**WHAT TO DO**
Copy every line below precisely as it appears.

**RECORDS FOR THE TASK**
'''
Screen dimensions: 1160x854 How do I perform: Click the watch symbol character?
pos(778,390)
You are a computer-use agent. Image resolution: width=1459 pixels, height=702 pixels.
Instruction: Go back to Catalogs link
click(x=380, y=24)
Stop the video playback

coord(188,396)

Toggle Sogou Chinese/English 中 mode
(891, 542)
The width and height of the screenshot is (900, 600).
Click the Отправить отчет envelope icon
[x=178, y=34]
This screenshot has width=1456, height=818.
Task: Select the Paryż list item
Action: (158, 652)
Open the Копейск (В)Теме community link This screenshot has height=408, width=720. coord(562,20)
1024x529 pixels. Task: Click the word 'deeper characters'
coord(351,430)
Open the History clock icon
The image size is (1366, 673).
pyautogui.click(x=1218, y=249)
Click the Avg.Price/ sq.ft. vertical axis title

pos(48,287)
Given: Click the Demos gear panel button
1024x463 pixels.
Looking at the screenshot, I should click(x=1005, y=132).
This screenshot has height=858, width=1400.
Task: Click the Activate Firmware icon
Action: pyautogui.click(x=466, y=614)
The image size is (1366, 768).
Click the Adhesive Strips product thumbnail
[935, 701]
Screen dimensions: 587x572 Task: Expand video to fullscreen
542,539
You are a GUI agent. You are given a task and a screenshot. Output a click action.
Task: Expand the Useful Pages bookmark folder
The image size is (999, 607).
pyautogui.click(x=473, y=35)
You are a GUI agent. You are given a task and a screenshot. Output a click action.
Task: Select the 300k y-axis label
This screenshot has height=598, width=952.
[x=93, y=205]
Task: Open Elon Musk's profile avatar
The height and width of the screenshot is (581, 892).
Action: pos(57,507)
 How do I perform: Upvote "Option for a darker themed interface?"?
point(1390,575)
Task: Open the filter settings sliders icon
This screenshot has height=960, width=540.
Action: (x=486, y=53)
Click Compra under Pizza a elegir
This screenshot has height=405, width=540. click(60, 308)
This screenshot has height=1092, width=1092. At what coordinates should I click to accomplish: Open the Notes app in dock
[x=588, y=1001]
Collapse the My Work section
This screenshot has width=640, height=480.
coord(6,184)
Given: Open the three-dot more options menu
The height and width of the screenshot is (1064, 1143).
'''
**PROBLEM SOLUTION**
Screen dimensions: 1160x854 How do I perform: Click the watch symbol character?
pos(778,390)
You are a computer-use agent. Image resolution: width=1459 pixels, height=702 pixels.
Instruction: Go back to Catalogs link
click(x=380, y=24)
Stop the video playback

coord(188,396)

Toggle Sogou Chinese/English 中 mode
(891, 542)
The width and height of the screenshot is (900, 600).
Click the Отправить отчет envelope icon
[x=178, y=34]
This screenshot has width=1456, height=818.
Task: Select the Paryż list item
Action: (158, 652)
Open the Копейск (В)Теме community link This screenshot has height=408, width=720. coord(562,20)
1024x529 pixels. Task: Click the word 'deeper characters'
coord(351,430)
Open the History clock icon
The image size is (1366, 673).
pyautogui.click(x=1218, y=249)
Click the Avg.Price/ sq.ft. vertical axis title

pos(48,287)
Given: Click the Demos gear panel button
1024x463 pixels.
Looking at the screenshot, I should click(x=1005, y=132).
This screenshot has height=858, width=1400.
Task: Click the Activate Firmware icon
Action: pyautogui.click(x=466, y=614)
The image size is (1366, 768).
Click the Adhesive Strips product thumbnail
[935, 701]
Screen dimensions: 587x572 Task: Expand video to fullscreen
542,539
You are a GUI agent. You are given a task and a screenshot. Output a click action.
Task: Expand the Useful Pages bookmark folder
The image size is (999, 607).
pyautogui.click(x=473, y=35)
You are a GUI agent. You are given a task and a screenshot. Output a click action.
Task: Select the 300k y-axis label
This screenshot has height=598, width=952.
[x=93, y=205]
Task: Open Elon Musk's profile avatar
The height and width of the screenshot is (581, 892).
Action: pos(57,507)
 How do I perform: Upvote "Option for a darker themed interface?"?
point(1390,575)
Task: Open the filter settings sliders icon
This screenshot has height=960, width=540.
Action: (x=486, y=53)
Click Compra under Pizza a elegir
This screenshot has height=405, width=540. click(60, 308)
This screenshot has height=1092, width=1092. At what coordinates should I click to accomplish: Open the Notes app in dock
[x=588, y=1001]
Collapse the My Work section
This screenshot has width=640, height=480.
coord(6,184)
Given: Open the three-dot more options menu
The height and width of the screenshot is (1064, 1143).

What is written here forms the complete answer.